» **Action item**: Go line by line through the data and copy those with the word "agent".

» **Collected data**:
- - - - - - -
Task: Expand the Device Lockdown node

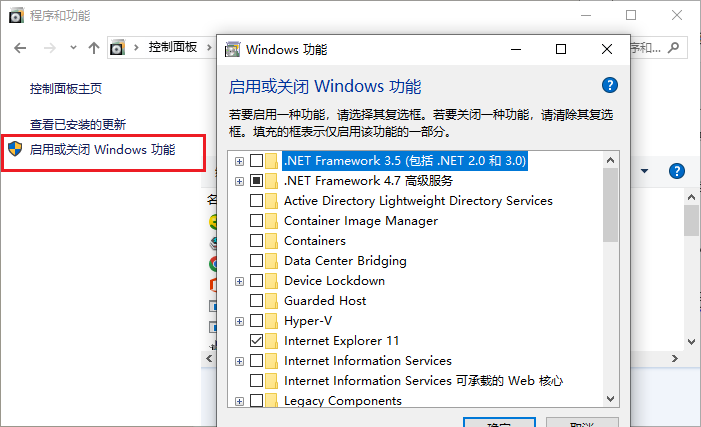Action: click(240, 281)
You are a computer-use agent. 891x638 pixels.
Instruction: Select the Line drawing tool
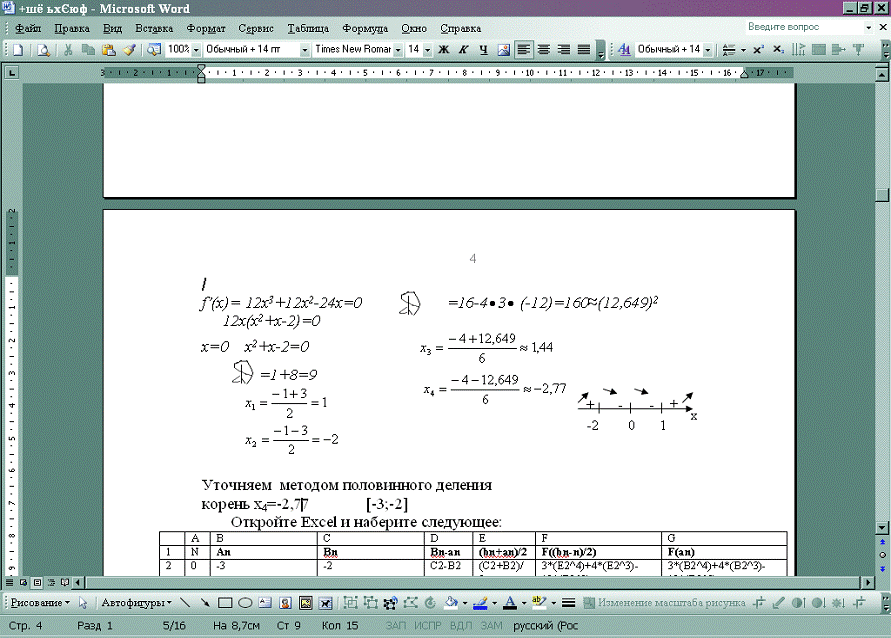186,603
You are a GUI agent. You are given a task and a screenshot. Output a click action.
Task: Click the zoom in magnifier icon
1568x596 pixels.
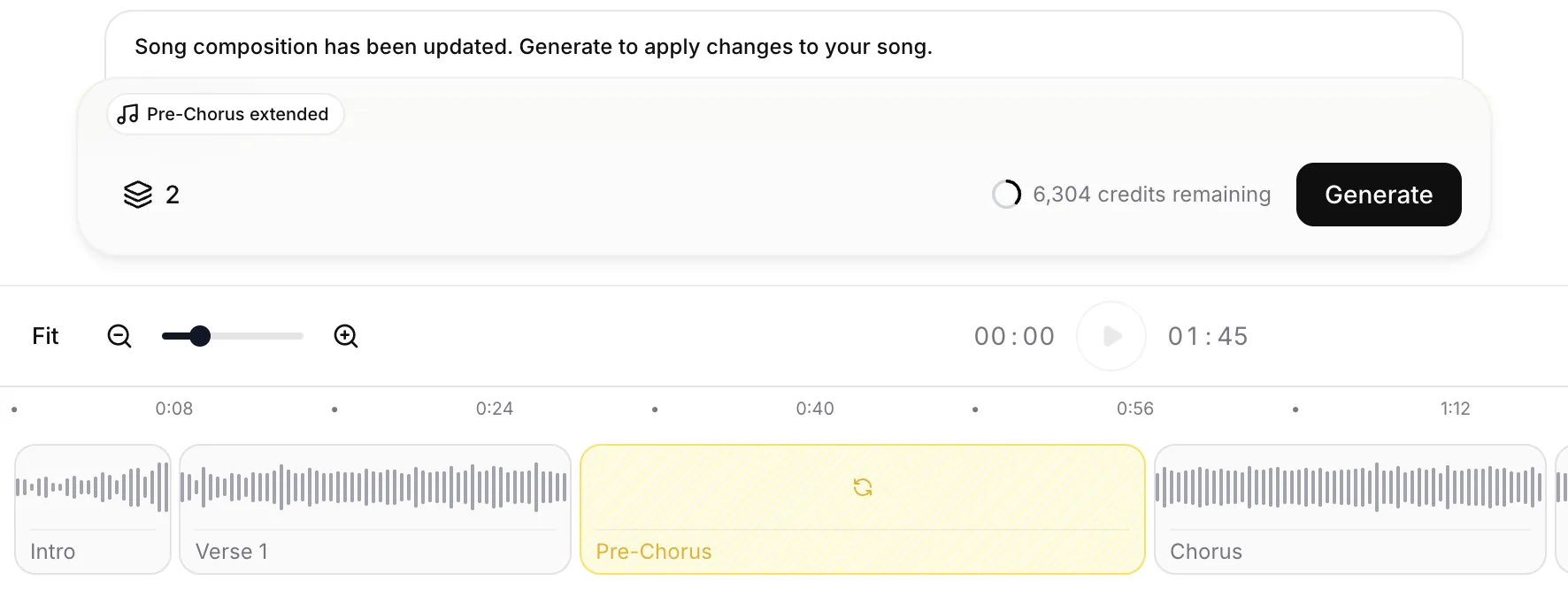coord(346,336)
- - - - - - -
» **Output**:
You are a computer-use agent. 891x638 pixels.
You are a GUI agent. You are given a task and a screenshot. Output a click action.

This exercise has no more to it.